Die deutschen Automobilhersteller führen nach und nach europaweit gültige Preise ein: Dem Beispiel von BMW, Porsche und DaimlerChrysler folgend, wollen jetzt auch Opel und Volkswagen (VW) bestimmte Fahrzeugmodelle in den Ländern der Europäischen Union (EU) zu einem einheitlichen Preis anbieten.

Opel verkauft als erstes Modell den ­neuen Vectra zum europaweit gültigen Einheitspreis. Das Ziel des Rüsselsheimer Autobauers ist, bis zum Jahr 2006 alle Fahrzeuge zum gleichen Preis anzubieten. Bei Volkswagen wird das Luxusmodell Phaeton den Anfang machen. Bei allen anderen VW-Modellen soll die Angleichung der Preise schrittweise erfolgen: Die Preisunterschiede bei VW sollen sich nach dem Willen des Wolfsburger Autobauers künftig zwischen 8 und 10 Prozent bewegen.

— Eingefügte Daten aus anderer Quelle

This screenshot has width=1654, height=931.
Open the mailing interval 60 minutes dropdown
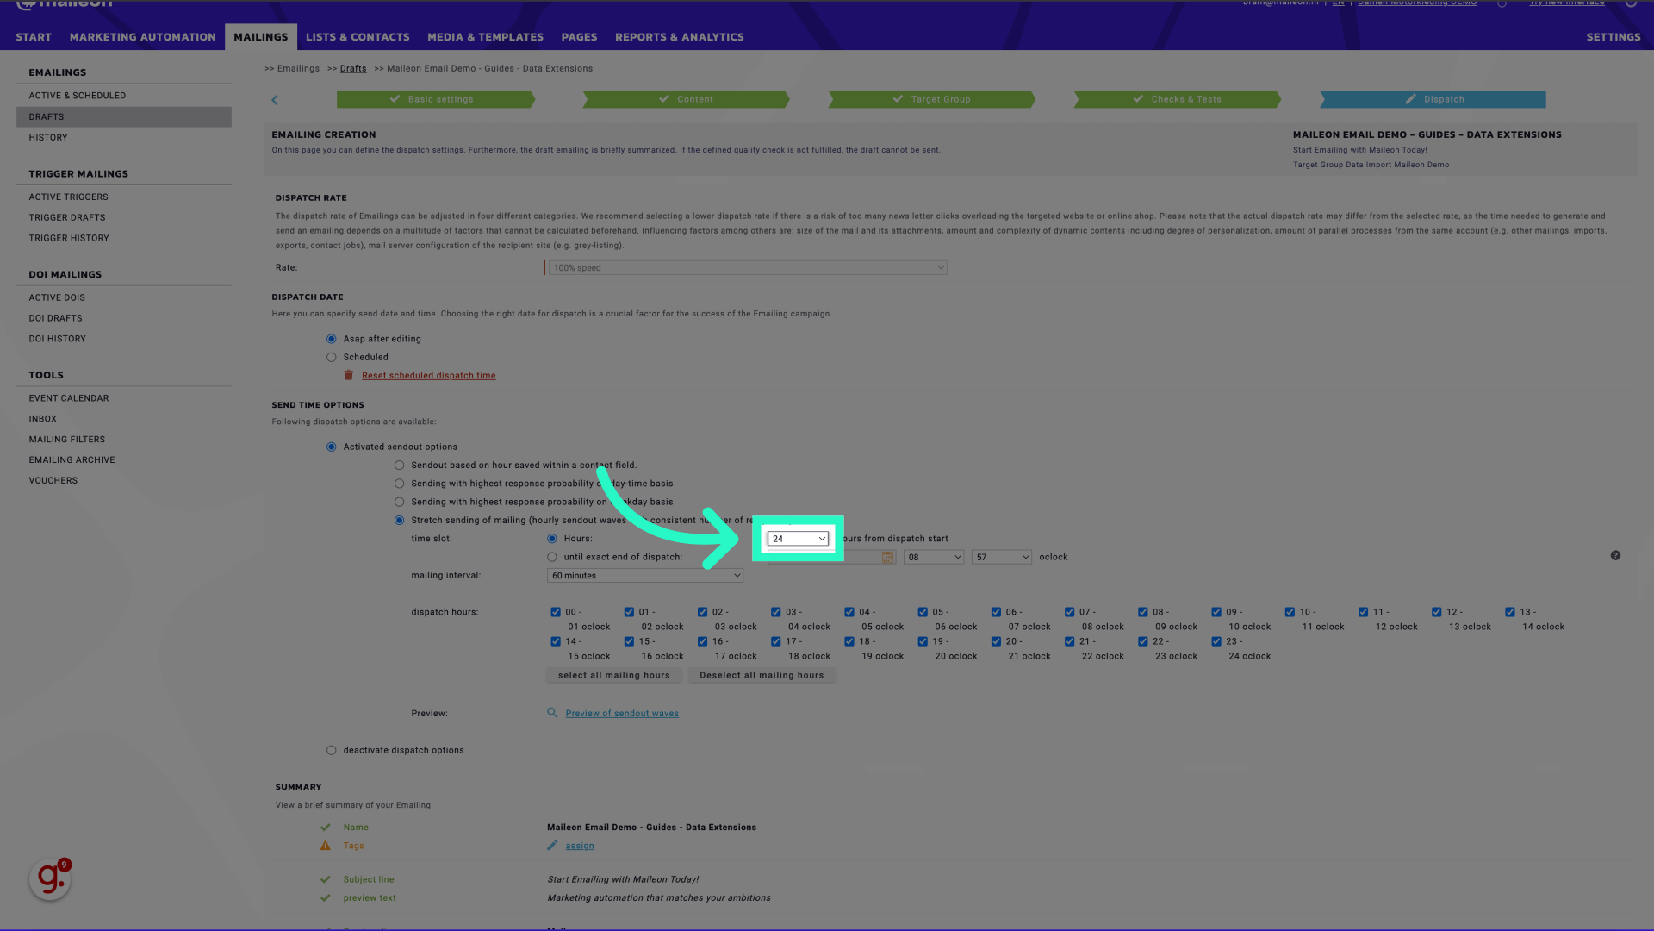[x=644, y=575]
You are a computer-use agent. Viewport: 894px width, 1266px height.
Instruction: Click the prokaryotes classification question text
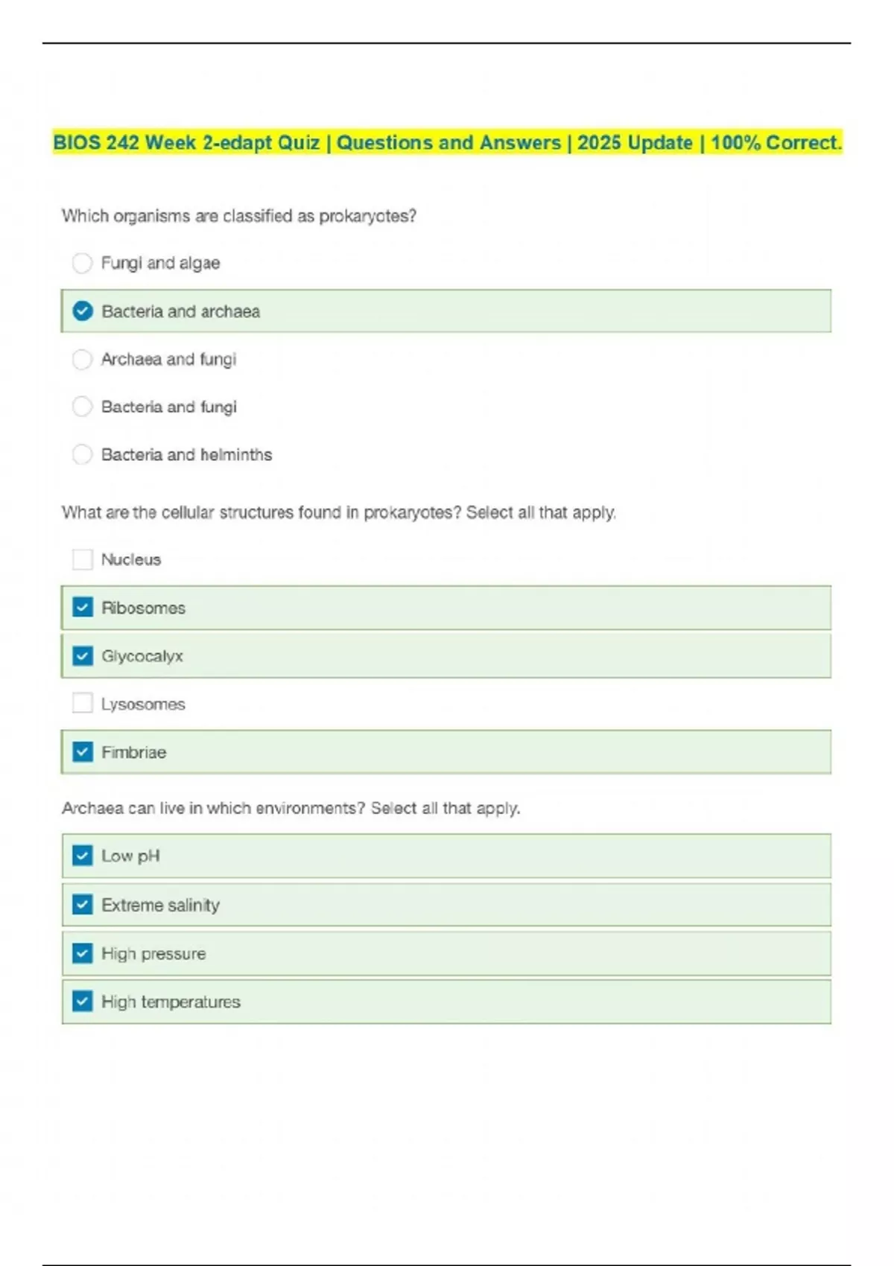pyautogui.click(x=238, y=216)
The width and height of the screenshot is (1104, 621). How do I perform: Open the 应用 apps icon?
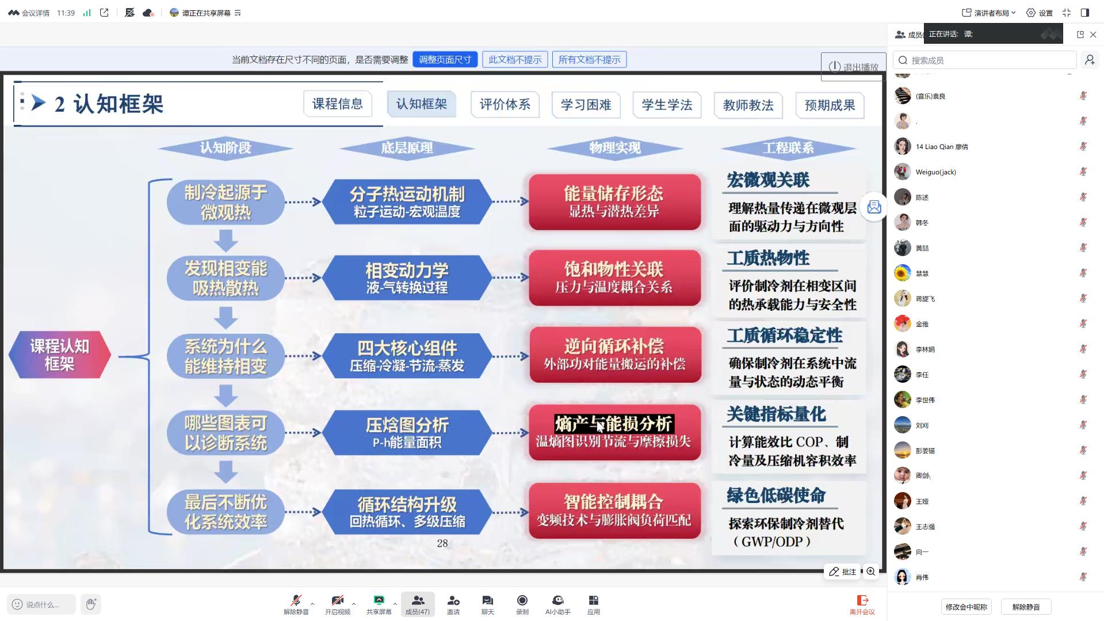(x=593, y=604)
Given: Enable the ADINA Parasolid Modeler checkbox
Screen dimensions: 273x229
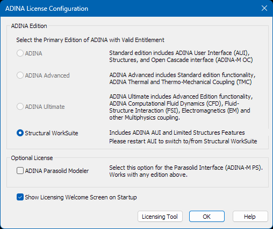Looking at the screenshot, I should pyautogui.click(x=20, y=171).
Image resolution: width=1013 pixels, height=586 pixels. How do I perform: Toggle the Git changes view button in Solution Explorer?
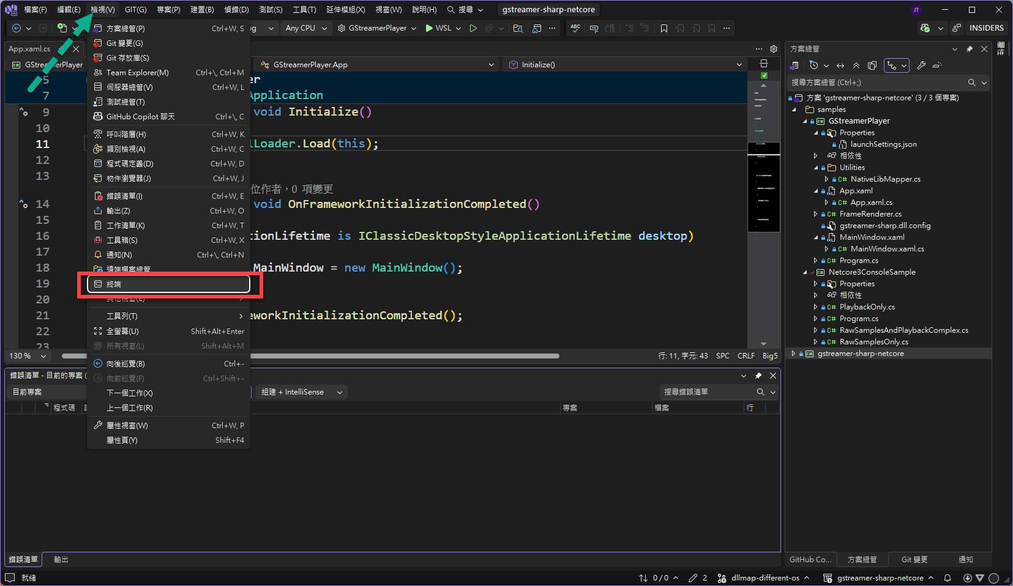tap(892, 65)
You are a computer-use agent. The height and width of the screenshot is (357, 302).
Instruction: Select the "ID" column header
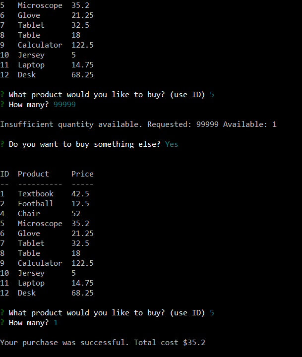(4, 174)
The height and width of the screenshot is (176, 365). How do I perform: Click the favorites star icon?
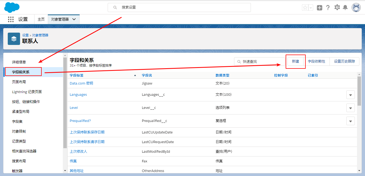(305, 7)
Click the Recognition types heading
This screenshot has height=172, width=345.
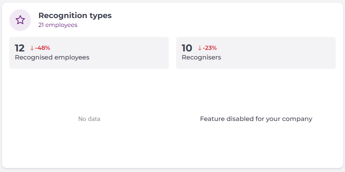coord(75,16)

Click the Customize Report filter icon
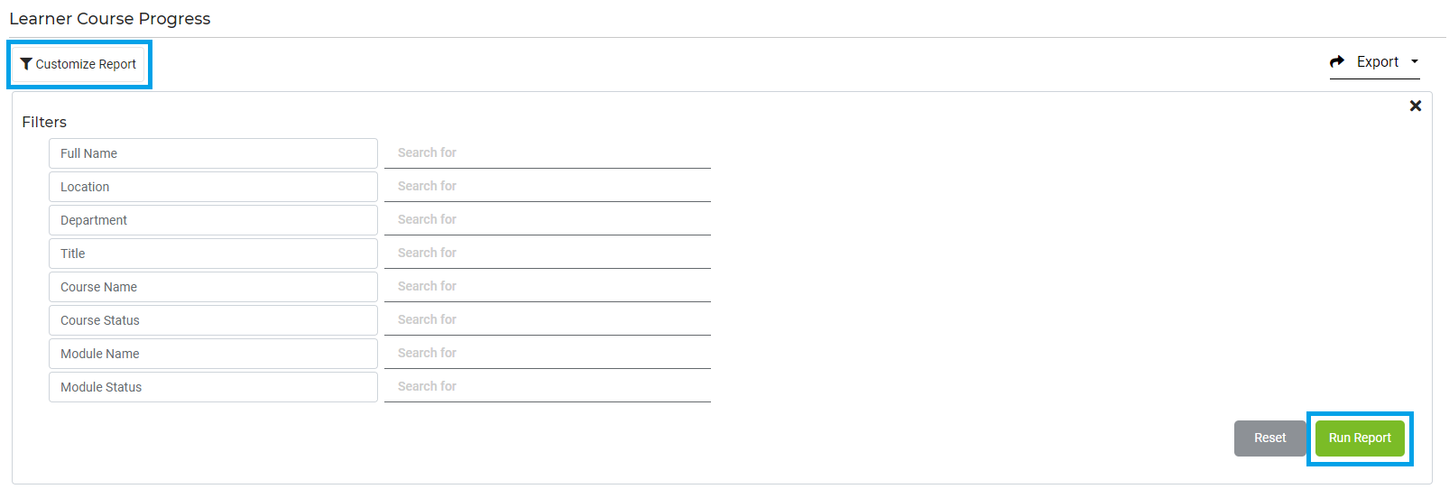tap(26, 64)
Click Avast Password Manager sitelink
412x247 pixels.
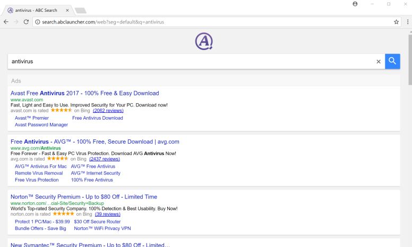point(41,125)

Damit kommen Opel und Volkswagen Mario Monti entgegen: Der EU-Wettbewerbskommissar hatte die zum Teil deutlichen Preisunterschiede für die Autos innerhalb der EU-Länder zuletzt heftig kritisiert. Der Preisüberblick der EU-Kommission zeigt, dass bisher in Deutschland 40 von 81 Automobilmarken um mehr als 20 Prozent teurer sind als auf mindestens einem anderen Markt der Euro-Zone.